Nvidia’s Project Shield: developers react
What do developers think of Project Shield, the new gaming handheld Nvidia claims will “do for games what the iPod and Kindle have done for music and books”? While the device runs on Android, this is quite different to most portable devices that run on Google’s mobile OS. It’s a high-end system, powered by Nvidia’s new Tegra 4 processor, able to stream Steam games from a PC, and push 4k video to HDTVs over HDMI. Yet it also runs the hundreds of thousands of apps and games available on the Google Play store. We spoke to several developers with experience of mobile app development and big-budget console and PC games to see what they thought of Shield, and their responses might be politely described as mixed.

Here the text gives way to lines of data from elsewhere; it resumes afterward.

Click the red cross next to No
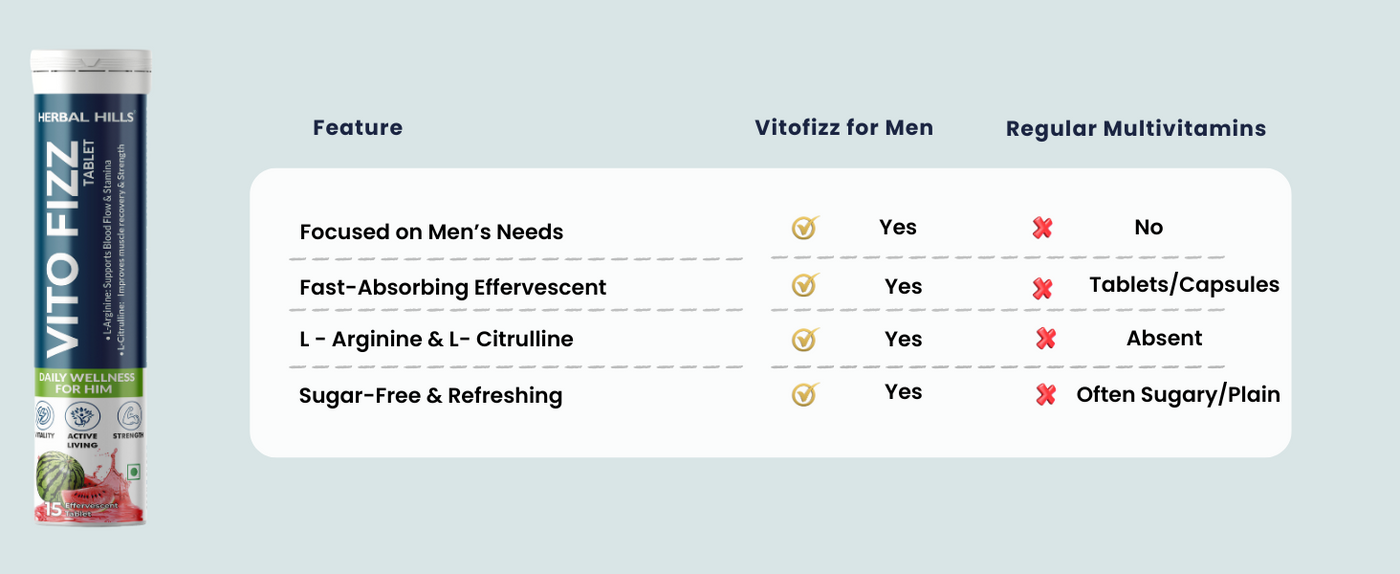 1042,229
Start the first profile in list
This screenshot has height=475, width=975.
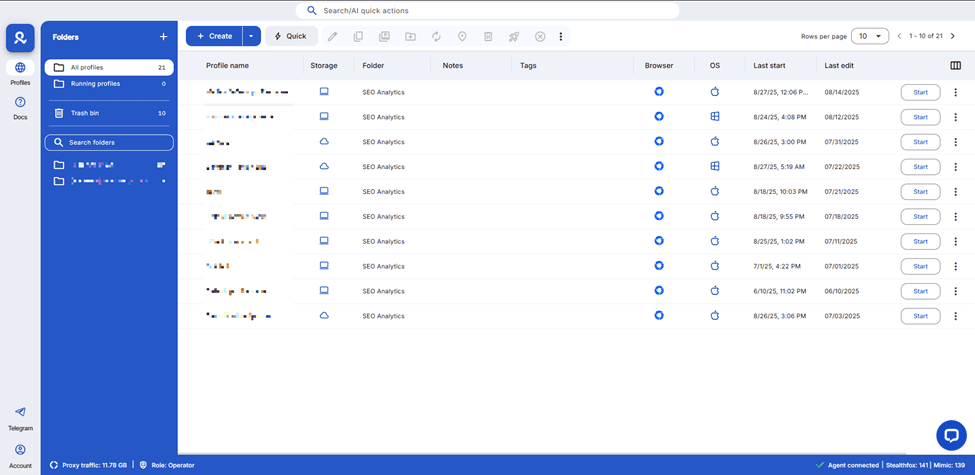coord(920,92)
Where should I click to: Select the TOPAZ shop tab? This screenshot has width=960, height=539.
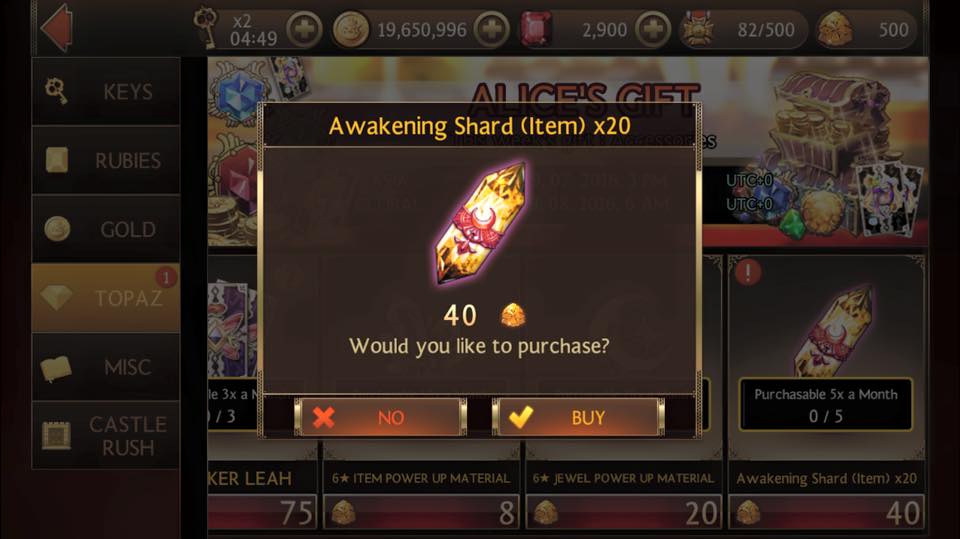106,298
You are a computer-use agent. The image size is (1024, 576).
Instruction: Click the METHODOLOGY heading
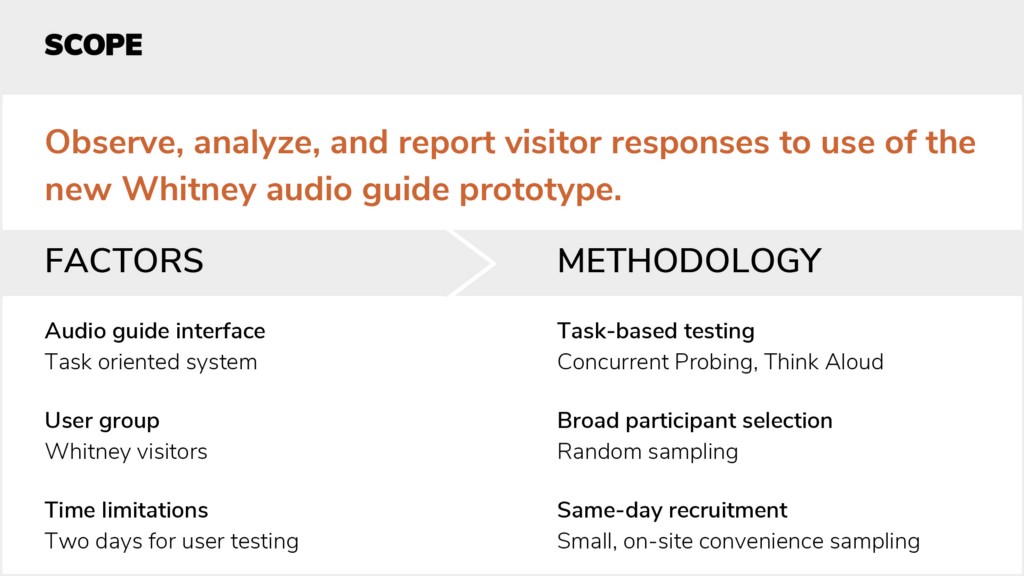689,261
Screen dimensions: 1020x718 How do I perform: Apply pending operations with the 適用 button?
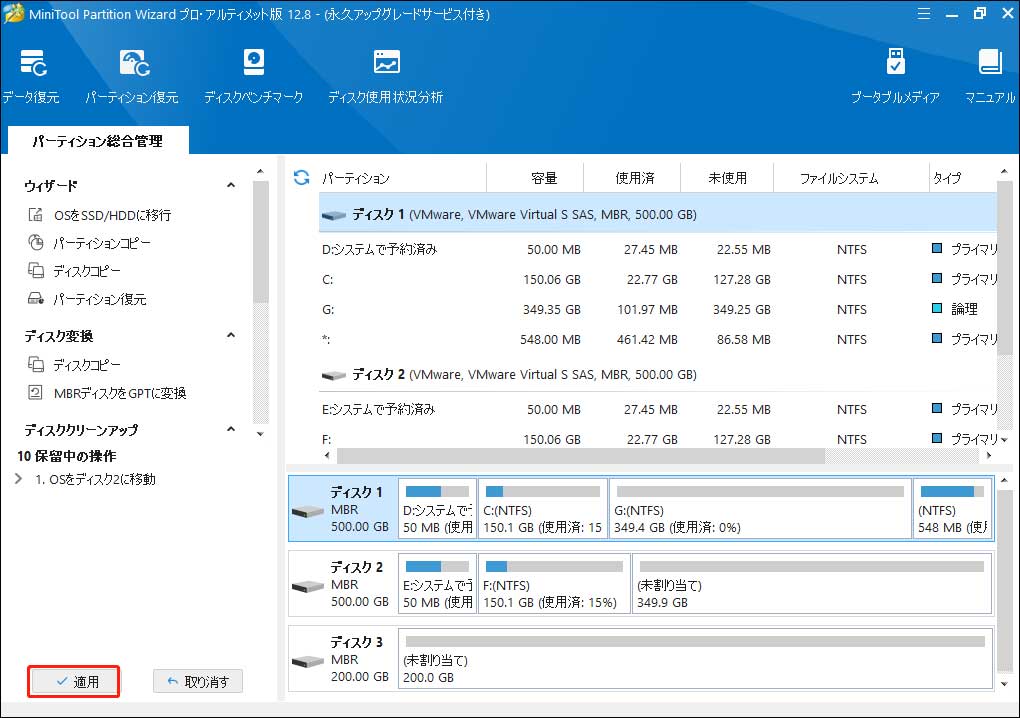(x=73, y=681)
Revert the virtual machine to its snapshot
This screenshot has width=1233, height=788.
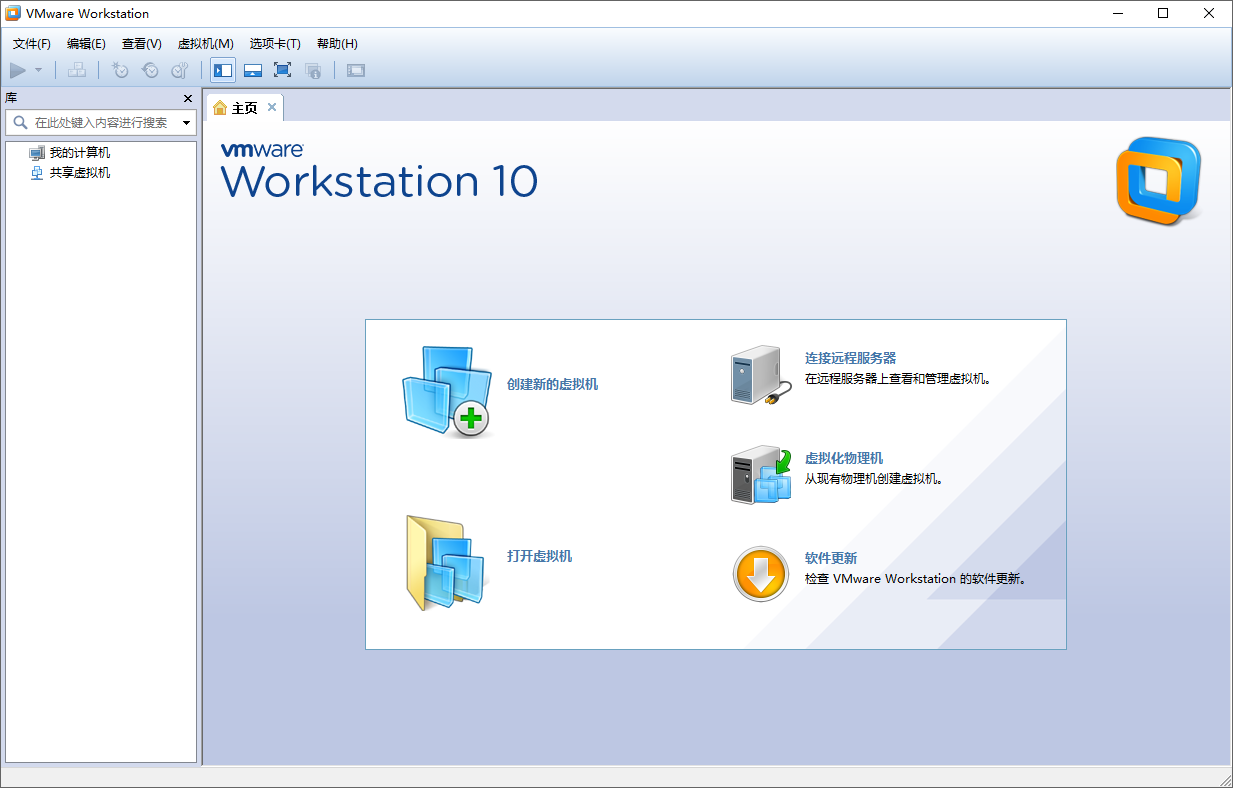click(150, 70)
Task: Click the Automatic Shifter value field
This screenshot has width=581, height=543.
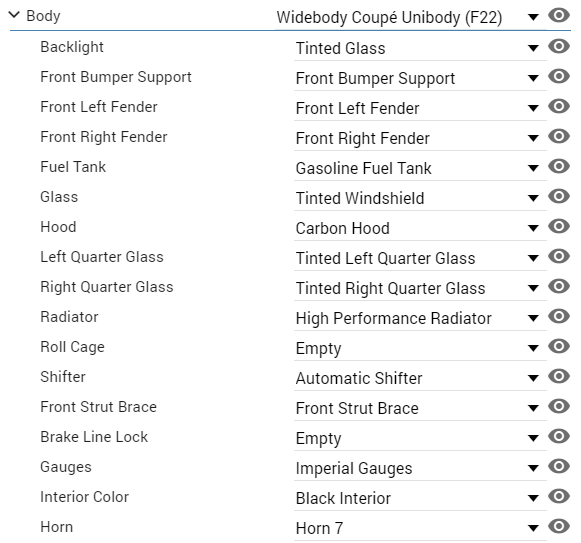Action: pyautogui.click(x=420, y=378)
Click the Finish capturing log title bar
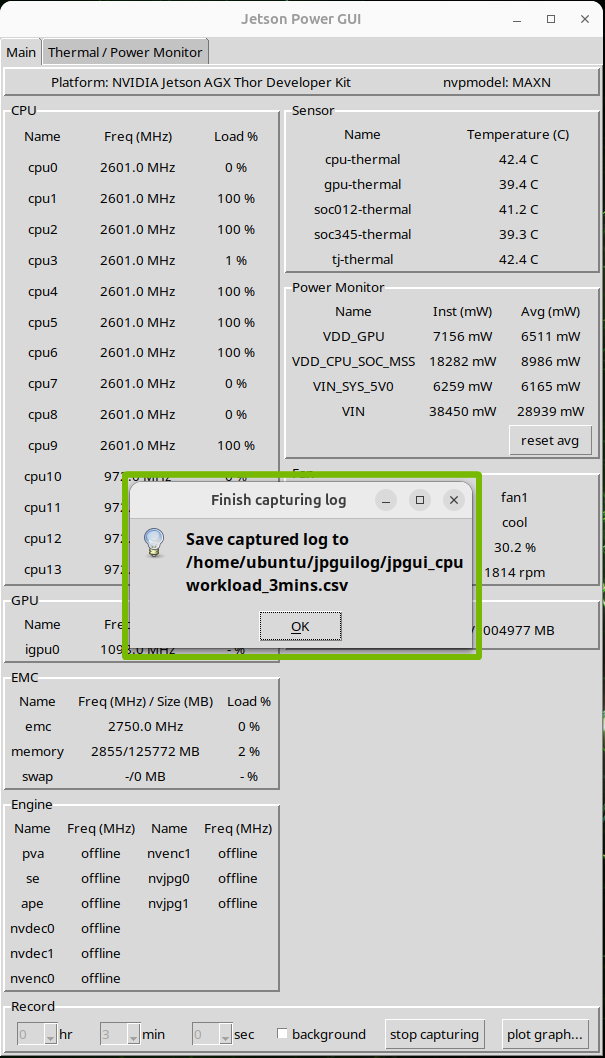This screenshot has width=605, height=1058. [278, 500]
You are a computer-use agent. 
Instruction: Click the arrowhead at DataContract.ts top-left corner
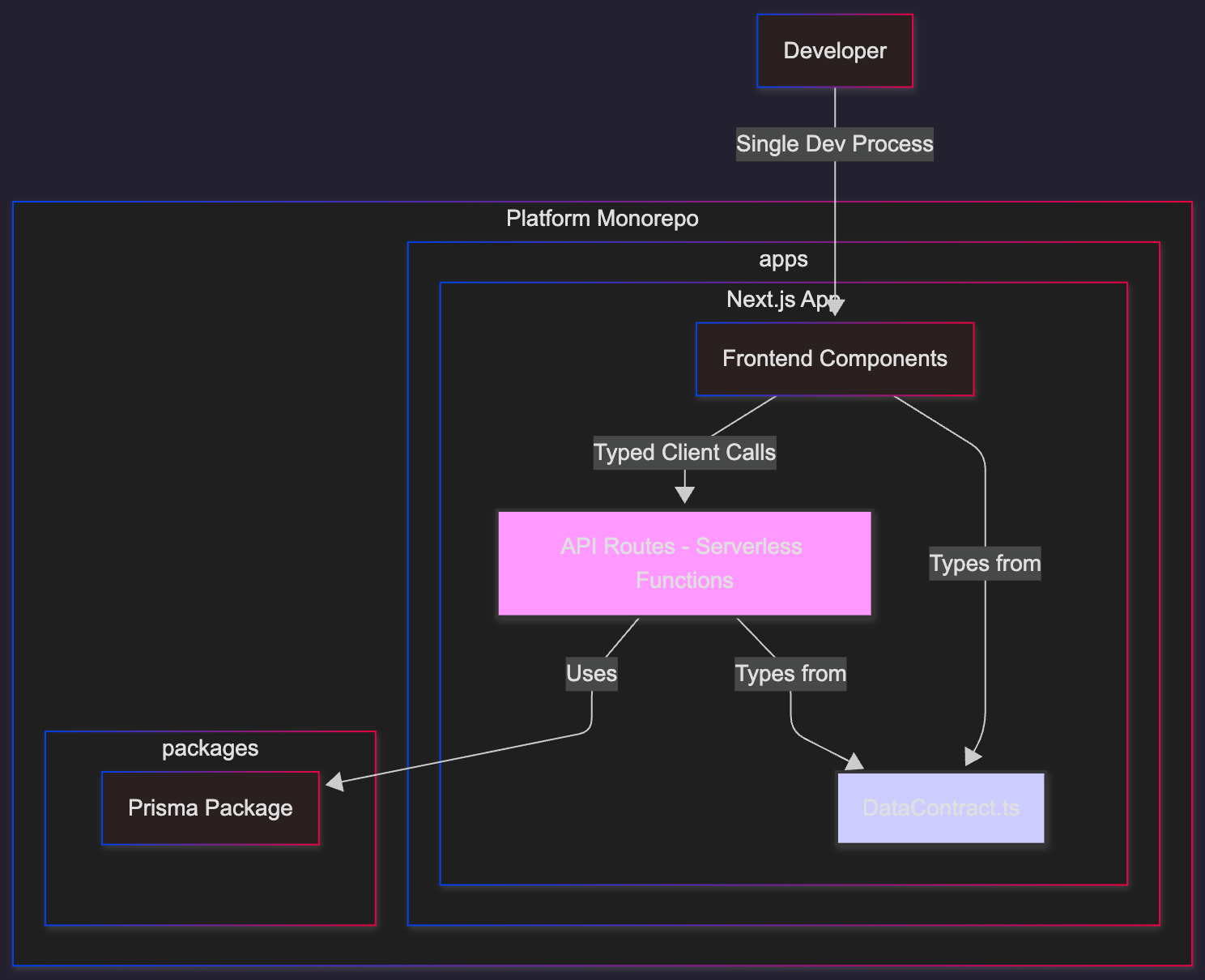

Ben Murch is co-founder of Rodeo Games, developer of the Hunters series and currently at work on Warhammer Quest:
“To be honest, we couldn’t be less excited about Project Shield. I’d be the most surprised person in the world if it actually takes off in any way. The cynical side of my brain says this is yet another attempt from yet another company – unfortunately one that we do genuinely love – trying to grab a piece of the already massively fragmented Android pie.
“As far as using the extra horsepower to make super high-end Android games… well that’s kinda crazy. Presumably, nothing else would be able to run your game if you tailored it specifically for the high-end Shield. Talk about all your eggs in one basket!”
Stephen Cakebread designed and developed Geometry Wars at Bizarre Creations and was also one-third of Tiny Invaders studio Hogrocket:
“The advantage over Ouya or GameStick is that it has Nvidia’s backing. I think we’ll see third party applications which will replicate the Steam streaming on the other devices soon enough.
“Porting a touch mobile game to a device with a controller is probably going to suck. However if the Ouya, GameStick and Shield together manage to ship enough units then it will make sense for developers to target the platform as a whole, which should result in much higher quality games.
“Developers will always make use of any power available, so more is always better – however in a handheld that comes at the expense of battery life. If Nvidia is expecting the Steam streaming to play a big part in how people use this device, then perhaps they are expecting people to primarily play with it within range of a plug socket, so maybe this will be less of an issue.
“I think we’re still waiting for the device that nails the console experience on a handheld. Once someone works out what that is I don’t think sales will be a problem.”